本当の「保守」とは「関係」に基づく生き方です。「私」が「伝統」によって、「社会」によって、「他者」によって生きていると自覚する生き方なのです。個人はその中においては「自由」であり、「他者愛」を持ちえるのです。この「関係」に基づいた「愛」が本来の意味の愛でなくてはならないのです。

今、日本人は、国際社会においてどのような態度をとるべきか、差し迫った選択を迫られています。自衛隊のイラク派遣を例にとってみましょう。イラクに混乱があるから「自衛隊」が行って抑えなくてはならないのなら、それによって引き起こされた新たな混乱は何によって「革新」されればよいのでしょう。できるわけありません。革新的で派遣に賛成する人々には、アメリカに追従しようとすることをその理由であるとする人が多いことはとても残念です。

さらに、グローバリズムという問題においても、私達がその問題や危険を表面的にではなく、根本的に解決しようとするならば、問題の本質的原因にまで言及して取組まなくてはならないのです。グローバリズムの「革新」によって先進国に実質的に植民地化され、後戻りできなくなった発展途上国の人々は、どんな「革新」によって発展できるというのでしょうか。
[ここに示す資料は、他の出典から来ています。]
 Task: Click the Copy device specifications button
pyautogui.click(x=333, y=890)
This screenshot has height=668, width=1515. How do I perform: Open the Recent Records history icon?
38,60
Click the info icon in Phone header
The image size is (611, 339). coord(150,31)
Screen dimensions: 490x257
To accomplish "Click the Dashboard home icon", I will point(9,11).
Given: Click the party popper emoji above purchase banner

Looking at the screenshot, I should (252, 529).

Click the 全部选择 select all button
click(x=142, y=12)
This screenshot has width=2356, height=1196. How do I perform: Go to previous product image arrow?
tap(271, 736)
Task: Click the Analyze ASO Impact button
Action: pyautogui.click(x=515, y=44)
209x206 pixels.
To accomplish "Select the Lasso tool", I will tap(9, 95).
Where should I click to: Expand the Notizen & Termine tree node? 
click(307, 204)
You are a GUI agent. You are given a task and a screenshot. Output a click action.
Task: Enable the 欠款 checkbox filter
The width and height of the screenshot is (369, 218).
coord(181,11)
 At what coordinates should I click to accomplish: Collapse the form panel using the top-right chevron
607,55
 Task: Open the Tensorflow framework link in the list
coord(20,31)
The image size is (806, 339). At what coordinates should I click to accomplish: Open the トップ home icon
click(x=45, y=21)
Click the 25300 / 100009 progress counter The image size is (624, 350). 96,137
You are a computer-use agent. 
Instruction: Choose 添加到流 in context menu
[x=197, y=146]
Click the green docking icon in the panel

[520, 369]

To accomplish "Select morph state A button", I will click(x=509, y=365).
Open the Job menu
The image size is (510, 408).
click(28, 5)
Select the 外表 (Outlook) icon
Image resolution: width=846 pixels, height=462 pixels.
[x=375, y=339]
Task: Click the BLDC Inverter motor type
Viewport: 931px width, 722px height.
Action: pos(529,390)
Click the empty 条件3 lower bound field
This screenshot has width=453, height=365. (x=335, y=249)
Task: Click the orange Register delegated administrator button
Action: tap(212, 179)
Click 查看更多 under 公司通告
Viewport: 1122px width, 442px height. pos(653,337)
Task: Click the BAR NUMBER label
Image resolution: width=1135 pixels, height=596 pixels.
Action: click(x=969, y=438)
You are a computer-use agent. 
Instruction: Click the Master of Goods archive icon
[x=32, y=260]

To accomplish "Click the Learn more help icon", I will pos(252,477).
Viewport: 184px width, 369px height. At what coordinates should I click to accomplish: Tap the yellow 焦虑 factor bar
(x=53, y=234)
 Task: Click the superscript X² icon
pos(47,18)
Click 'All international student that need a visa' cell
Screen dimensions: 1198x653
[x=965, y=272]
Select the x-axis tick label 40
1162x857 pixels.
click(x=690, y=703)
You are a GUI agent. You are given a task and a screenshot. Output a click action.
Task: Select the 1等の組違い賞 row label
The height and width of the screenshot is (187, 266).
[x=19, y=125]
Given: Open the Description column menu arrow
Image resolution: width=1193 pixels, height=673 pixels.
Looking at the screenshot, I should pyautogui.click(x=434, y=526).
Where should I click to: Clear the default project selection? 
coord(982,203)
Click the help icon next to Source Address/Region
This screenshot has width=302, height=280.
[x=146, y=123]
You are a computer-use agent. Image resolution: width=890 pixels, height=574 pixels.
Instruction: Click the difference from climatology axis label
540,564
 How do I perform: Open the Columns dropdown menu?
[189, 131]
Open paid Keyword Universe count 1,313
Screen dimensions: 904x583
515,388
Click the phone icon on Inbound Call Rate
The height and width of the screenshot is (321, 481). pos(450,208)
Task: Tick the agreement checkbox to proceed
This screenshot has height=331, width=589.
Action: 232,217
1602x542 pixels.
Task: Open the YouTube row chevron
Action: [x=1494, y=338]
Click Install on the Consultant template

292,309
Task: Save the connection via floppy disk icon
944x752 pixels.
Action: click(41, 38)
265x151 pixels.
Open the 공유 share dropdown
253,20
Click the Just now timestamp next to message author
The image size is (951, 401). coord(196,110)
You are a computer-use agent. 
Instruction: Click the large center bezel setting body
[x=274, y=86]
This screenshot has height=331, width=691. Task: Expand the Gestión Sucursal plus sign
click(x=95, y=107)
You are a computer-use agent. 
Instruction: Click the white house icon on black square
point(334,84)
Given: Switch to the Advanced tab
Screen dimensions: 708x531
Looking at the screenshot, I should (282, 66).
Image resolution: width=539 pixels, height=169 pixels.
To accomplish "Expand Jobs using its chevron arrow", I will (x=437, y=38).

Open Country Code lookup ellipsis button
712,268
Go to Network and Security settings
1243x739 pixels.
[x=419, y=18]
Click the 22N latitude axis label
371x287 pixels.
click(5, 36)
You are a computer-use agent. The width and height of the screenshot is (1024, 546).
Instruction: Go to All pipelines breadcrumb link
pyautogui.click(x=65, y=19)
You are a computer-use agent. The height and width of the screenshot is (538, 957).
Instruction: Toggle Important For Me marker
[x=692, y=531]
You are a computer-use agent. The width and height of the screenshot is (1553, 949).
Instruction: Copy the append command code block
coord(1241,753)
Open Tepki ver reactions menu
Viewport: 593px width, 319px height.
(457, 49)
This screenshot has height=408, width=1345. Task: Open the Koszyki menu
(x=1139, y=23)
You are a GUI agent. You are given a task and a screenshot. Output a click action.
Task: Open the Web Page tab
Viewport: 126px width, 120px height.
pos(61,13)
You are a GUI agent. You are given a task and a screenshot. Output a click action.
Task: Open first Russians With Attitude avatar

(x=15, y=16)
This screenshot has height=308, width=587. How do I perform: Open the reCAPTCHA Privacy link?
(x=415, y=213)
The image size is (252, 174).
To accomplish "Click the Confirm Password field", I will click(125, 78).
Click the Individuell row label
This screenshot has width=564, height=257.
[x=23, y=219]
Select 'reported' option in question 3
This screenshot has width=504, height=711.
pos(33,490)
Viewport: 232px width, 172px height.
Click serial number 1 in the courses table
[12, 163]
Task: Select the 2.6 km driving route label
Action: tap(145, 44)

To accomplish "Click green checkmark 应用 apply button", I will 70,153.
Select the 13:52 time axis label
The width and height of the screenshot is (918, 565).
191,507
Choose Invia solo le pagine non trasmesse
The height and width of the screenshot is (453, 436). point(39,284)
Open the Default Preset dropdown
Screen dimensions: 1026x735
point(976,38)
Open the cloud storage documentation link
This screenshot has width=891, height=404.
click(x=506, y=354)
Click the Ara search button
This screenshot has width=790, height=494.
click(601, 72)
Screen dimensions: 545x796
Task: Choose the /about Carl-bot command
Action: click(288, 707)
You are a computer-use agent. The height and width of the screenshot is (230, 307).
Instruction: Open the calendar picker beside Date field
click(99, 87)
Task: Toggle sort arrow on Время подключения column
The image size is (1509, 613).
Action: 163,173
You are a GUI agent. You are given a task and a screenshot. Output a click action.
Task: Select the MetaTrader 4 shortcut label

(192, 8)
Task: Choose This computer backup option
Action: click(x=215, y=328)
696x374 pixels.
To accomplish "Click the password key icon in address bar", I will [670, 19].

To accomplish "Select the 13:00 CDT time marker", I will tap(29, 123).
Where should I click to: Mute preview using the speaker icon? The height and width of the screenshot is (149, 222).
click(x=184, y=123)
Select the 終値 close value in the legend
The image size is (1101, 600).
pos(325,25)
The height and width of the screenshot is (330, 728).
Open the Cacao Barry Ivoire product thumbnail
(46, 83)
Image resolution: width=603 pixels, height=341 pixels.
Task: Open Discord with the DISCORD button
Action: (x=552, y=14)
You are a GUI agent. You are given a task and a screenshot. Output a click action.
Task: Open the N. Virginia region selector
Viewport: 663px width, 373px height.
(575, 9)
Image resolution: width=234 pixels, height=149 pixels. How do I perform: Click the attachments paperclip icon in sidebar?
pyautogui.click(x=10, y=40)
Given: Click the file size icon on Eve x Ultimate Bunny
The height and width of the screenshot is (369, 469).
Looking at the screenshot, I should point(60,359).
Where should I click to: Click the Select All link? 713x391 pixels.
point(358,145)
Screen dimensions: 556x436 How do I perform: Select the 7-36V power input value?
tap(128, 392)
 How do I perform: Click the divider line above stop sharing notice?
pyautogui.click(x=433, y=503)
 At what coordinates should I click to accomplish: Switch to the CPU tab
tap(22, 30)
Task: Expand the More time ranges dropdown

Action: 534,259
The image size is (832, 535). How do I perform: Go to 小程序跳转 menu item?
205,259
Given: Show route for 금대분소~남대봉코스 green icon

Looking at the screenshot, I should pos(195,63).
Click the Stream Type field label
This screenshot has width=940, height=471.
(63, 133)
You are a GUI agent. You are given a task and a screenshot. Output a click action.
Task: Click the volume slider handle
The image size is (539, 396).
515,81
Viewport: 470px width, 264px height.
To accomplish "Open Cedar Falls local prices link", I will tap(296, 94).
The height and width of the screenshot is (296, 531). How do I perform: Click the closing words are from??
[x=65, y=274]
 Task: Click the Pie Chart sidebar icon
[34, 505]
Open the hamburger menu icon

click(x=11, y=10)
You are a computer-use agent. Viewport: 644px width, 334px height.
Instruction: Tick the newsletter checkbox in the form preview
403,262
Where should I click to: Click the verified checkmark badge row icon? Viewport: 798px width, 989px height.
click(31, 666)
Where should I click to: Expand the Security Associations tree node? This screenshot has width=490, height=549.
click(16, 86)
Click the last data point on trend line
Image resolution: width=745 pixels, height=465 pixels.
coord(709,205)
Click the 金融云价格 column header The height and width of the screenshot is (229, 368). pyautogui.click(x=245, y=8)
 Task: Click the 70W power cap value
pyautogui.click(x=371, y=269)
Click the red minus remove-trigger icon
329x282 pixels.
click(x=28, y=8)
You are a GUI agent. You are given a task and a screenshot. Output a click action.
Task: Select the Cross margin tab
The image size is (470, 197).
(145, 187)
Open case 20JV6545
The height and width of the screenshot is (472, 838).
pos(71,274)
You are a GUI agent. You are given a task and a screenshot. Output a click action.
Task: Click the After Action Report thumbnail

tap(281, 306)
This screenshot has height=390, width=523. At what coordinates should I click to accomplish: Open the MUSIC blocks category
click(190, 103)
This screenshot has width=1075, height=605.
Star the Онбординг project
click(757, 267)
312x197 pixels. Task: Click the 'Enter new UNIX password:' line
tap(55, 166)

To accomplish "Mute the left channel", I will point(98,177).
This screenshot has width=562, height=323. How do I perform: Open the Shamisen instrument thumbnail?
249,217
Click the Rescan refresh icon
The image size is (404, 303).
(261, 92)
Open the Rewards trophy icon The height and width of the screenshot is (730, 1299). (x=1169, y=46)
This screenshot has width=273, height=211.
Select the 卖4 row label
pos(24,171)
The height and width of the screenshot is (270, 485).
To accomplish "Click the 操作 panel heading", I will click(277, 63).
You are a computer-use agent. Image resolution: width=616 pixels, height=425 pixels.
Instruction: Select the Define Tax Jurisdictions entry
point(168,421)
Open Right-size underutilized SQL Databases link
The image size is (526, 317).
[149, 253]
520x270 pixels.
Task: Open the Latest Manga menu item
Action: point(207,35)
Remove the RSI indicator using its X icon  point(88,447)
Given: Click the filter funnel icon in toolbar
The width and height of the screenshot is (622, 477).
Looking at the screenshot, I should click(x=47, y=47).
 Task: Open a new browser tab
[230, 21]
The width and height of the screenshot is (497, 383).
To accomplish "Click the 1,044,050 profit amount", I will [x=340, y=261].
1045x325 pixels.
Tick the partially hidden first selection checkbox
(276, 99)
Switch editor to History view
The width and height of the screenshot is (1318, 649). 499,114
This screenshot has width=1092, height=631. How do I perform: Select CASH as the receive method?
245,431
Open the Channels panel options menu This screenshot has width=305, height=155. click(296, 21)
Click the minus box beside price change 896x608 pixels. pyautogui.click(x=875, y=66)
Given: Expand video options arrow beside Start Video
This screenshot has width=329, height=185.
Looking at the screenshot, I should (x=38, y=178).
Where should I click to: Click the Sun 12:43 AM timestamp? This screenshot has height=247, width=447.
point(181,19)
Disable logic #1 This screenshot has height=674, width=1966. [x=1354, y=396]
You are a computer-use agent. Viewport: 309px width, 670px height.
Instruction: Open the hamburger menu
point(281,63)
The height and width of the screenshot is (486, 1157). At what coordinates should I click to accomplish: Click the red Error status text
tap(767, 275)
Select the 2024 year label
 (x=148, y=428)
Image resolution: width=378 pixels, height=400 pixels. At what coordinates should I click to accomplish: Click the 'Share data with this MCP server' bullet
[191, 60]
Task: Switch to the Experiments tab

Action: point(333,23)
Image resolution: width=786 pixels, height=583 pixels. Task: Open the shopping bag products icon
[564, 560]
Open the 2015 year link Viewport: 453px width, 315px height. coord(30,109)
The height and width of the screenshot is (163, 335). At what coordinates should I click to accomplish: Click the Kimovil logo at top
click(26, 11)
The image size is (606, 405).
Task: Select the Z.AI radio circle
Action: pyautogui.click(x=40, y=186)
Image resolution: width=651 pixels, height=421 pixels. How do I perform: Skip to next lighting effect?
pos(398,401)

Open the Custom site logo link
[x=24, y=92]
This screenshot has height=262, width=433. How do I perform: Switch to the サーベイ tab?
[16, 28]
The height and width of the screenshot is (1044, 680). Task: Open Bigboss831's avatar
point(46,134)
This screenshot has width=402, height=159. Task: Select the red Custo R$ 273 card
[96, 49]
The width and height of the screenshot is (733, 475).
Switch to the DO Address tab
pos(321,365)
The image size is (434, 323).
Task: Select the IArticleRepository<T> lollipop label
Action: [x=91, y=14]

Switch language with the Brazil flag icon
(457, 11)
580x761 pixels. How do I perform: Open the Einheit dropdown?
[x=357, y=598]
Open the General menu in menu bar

これらの緊急を要する問題には、いずれも「伝統」との「関係」から切り離された人間が、自らを「自由」であると思い込み、「関係」を省みることなく傲慢に振舞ってきたという背景があります。彼らは「革新」が問題を解決する最もよい方法であると信じて問題解決の方法として「革新」を取り入れます。しかし、それは目に見えるものにしか問題意識を持たず、問題の表面的な解決方法にしかすぎないのです。

また、「革新」に終わりはありません。「革新」によって生じた問題は「核心」によってまた図られます。これが「革新」の「循環」です。「革新」の力を信じ込み、すべてをそれにゆだねるからこそ、この「循環」が生じるのです。

自らの「自由」と「力」を信じる人たちが、その過信によって引き起こした問題を「革新」の力を過信しつつ乗り越えられると考えるのは愚の骨頂です。革新されたものは必ず古くなり、また革新が必要となるのです。革新される時に争いや混乱が起こるであろうことは、過去の革命や今回のイラク戦争を見ていただければよく分かるでしょう。毒を持って毒を制することは世界を毒してしまいます。私達は、人間として、このような矛盾から抜け出す試みをしなくてはならないのです。

一度「伝統」との「関係」を考えてみてください。決して難しいことではありません。身近にいる、家族、友達、また住んでいる町のことを考えてくだされば十分です。その時、自分が決して一人で成り立っているのではないと実感できるはずです。それが、「伝統」との関係と共に生きること、の第一歩なのです。

そして、あなたを作り出したこの「関係」を感じながら、日本人として、あるいは人として、あなたが確かにそうであるということが分かるはずです。あなたがすべき「選択」は、その日本という「伝統」と共にある一人の人間として判断されなくてはならないのです。